Pasaron los minutos y decidí que era hora de regresar a mi apartamento y dejar que Amber Bayer calmara la cabeza. Mañana hablaríamos como los adultos civilizados que éramos.

Mi secretaria me encontró segundos después, entregándome los informes que faltaban para la reunión de mañana. Los firmé todos y dije que terminaría el resto al día siguiente. Me dirigí hacia la salida del hotel, donde una ambulancia estaba cerrando sus puertas y se alejaba rápidamente entre el tráfico caótico.

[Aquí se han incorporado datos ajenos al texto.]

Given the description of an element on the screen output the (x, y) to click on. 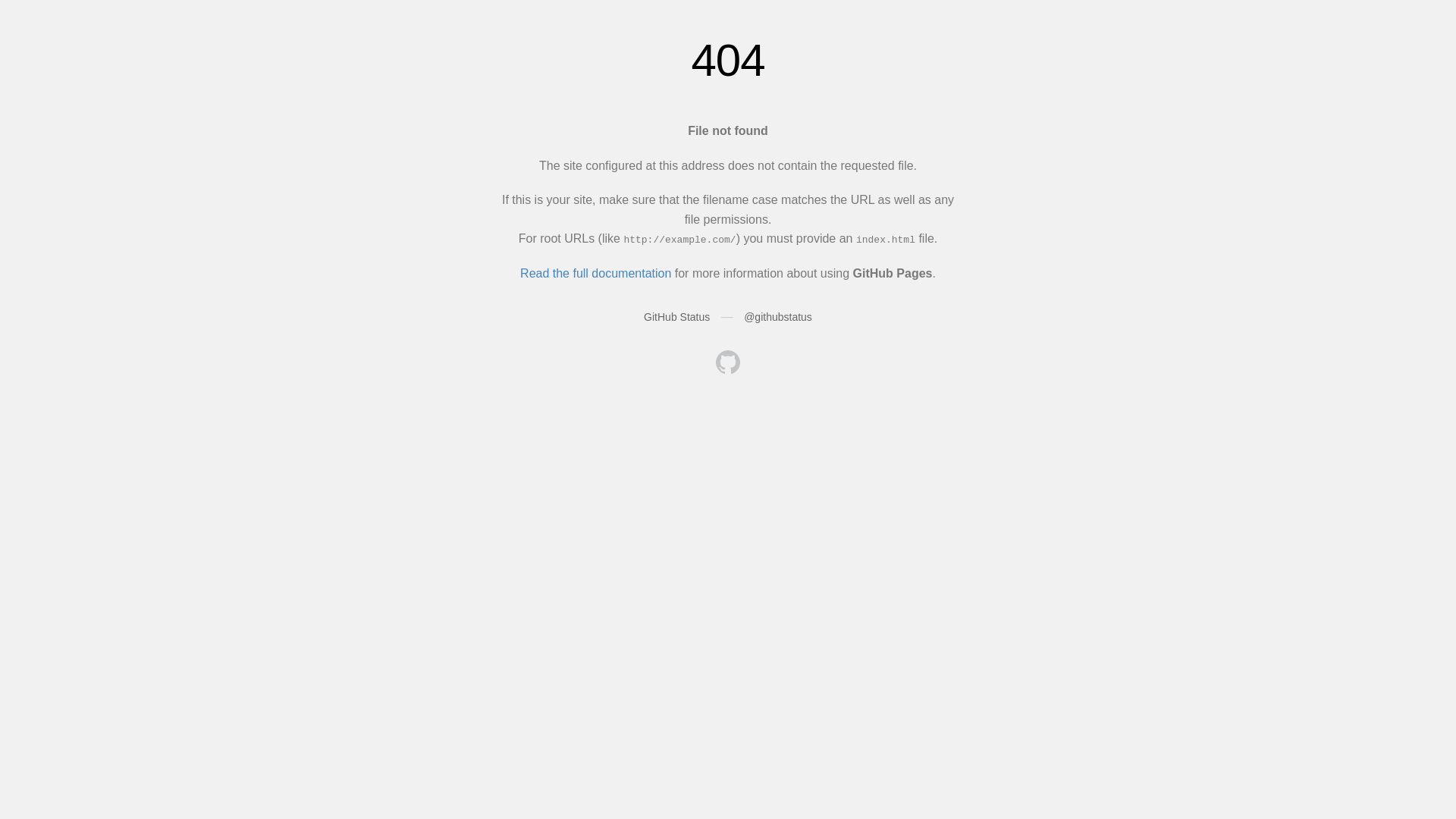
Read the full documentation Element type: text (595, 272)
@githubstatus Element type: text (777, 316)
GitHub Status Element type: text (676, 316)
Given the description of an element on the screen output the (x, y) to click on. 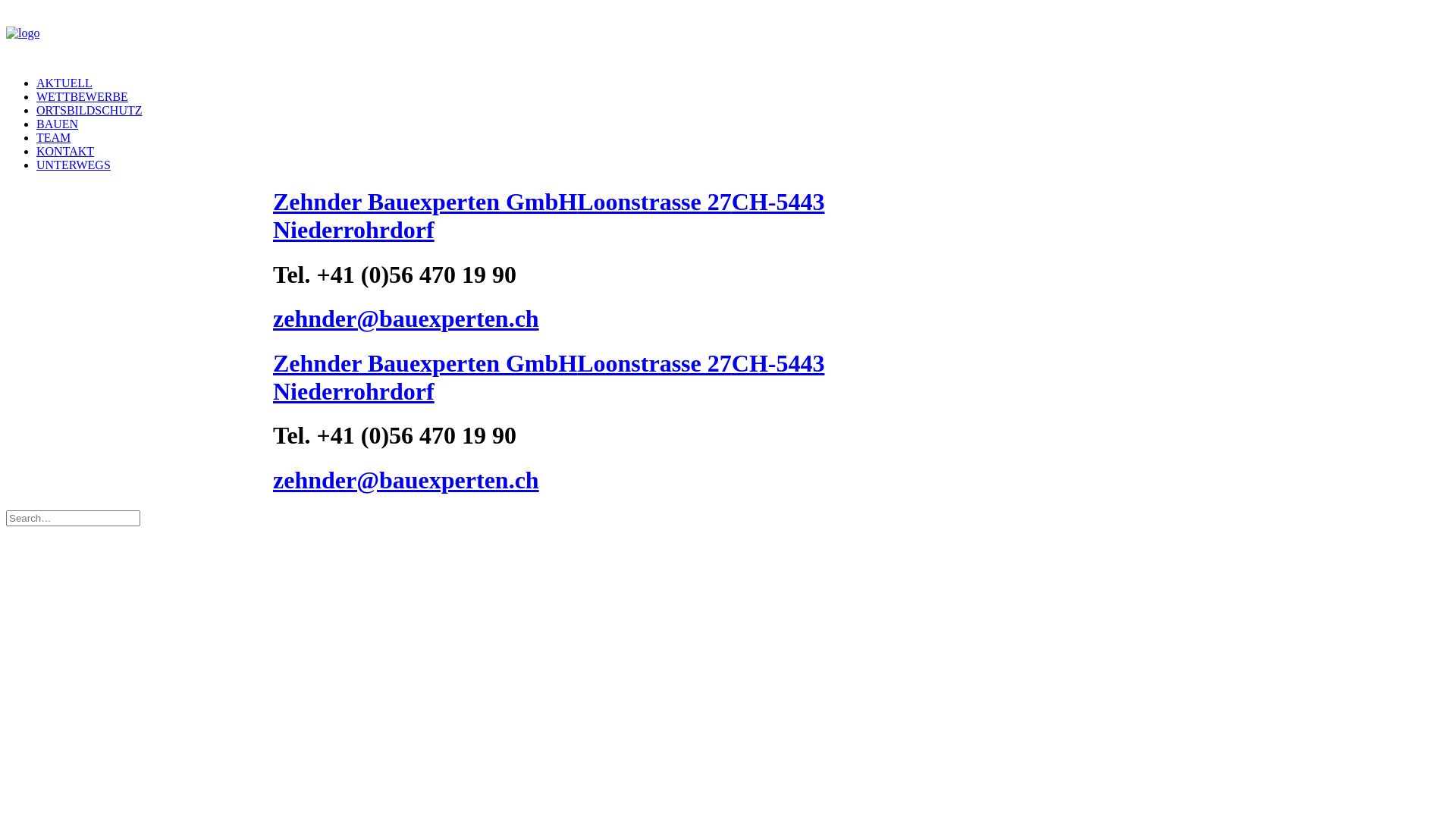
ORTSBILDSCHUTZ Element type: text (89, 109)
zehnder@bauexperten.ch Element type: text (406, 318)
TEAM Element type: text (53, 137)
UNTERWEGS Element type: text (73, 164)
zehnder@bauexperten.ch Element type: text (406, 479)
Zehnder Bauexperten GmbH Element type: text (425, 201)
Loonstrasse 27 Element type: text (654, 362)
Loonstrasse 27 Element type: text (654, 201)
Search for: Element type: hover (73, 518)
CH-5443 Niederrohrdorf Element type: text (548, 376)
BAUEN Element type: text (57, 123)
CH-5443 Niederrohrdorf Element type: text (548, 215)
AKTUELL Element type: text (64, 82)
WETTBEWERBE Element type: text (82, 96)
KONTAKT Element type: text (65, 150)
Zehnder Bauexperten GmbH Element type: text (425, 362)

"Pobre mujer", escuché decir a alguien mientras la multitud se dispersaba del lugar donde había ocurrido un accidente. Un escalofrío recorrió mi espalda al recordar el papel blanco en su bolso, la forma en que tocó su barriga.

Entré a mi auto y tomé el celular, marcando su número una vez más. Buzón de voz. Lo intenté de nuevo. Nada. En el tercer intento, la llamada ni siquiera se completó.

"¿Dónde estás, Amber?" murmuré para mí mismo, un presentimiento sombrío consumiéndome mientras observaba las luces de la ambulancia desvanecerse en el horizonte.